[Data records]

========================================

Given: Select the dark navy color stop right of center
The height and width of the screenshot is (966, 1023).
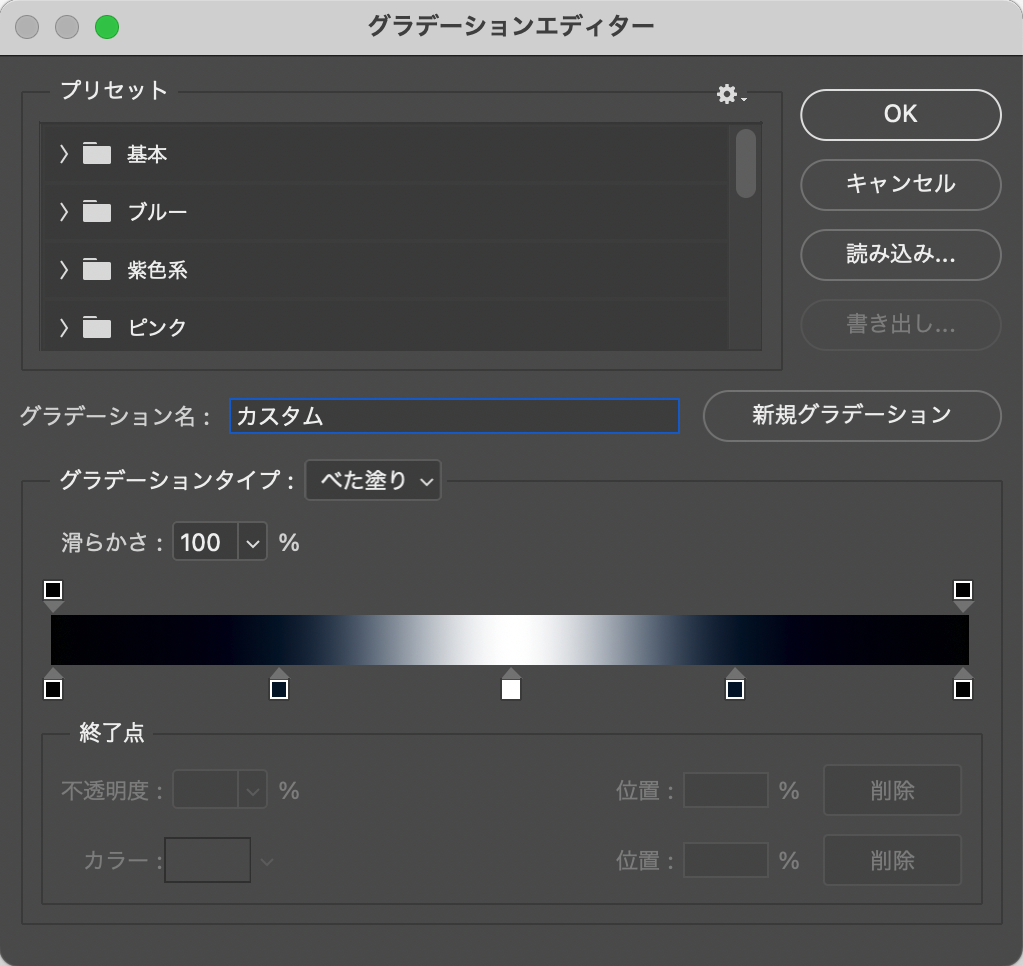Looking at the screenshot, I should [x=735, y=689].
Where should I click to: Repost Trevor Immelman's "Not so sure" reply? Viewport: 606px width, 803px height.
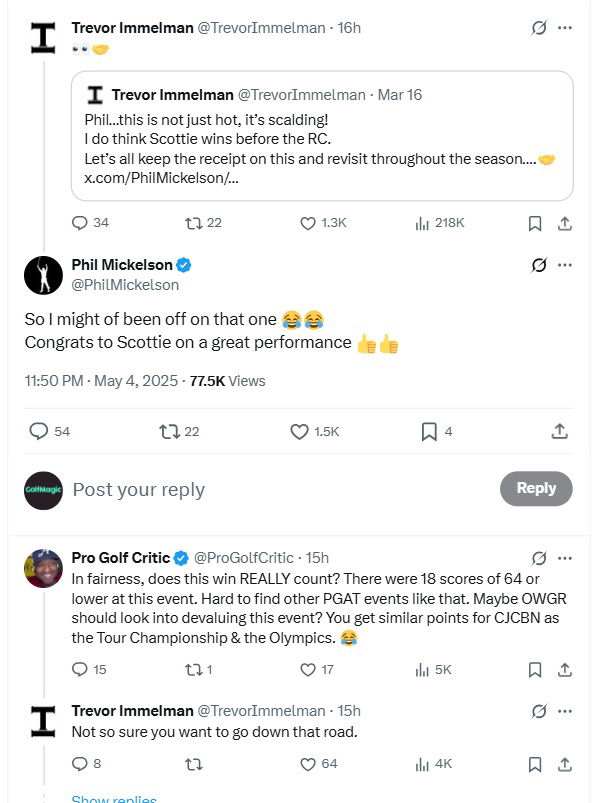tap(194, 764)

========================================

- **WHAT IS REQUIRED**
Drop the images and copy all the data exactly.

- **RESPONSE TO THIS EXERCISE**
Given: Select the dark navy color stop right of center
The height and width of the screenshot is (966, 1023).
Looking at the screenshot, I should [x=735, y=689].
Where should I click to: Repost Trevor Immelman's "Not so sure" reply? Viewport: 606px width, 803px height.
tap(194, 764)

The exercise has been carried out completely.